Exercise goal> When you reach the entries, transcribe each one exactly.

* * * * * * *

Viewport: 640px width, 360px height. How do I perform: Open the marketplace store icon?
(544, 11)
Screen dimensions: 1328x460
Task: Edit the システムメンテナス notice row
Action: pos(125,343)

* * * * * * *

Written response>
Viewport: 640px width, 360px height. How do I perform: Open the marketplace store icon?
(544, 11)
Screen dimensions: 1328x460
Task: Edit the システムメンテナス notice row
Action: pos(125,343)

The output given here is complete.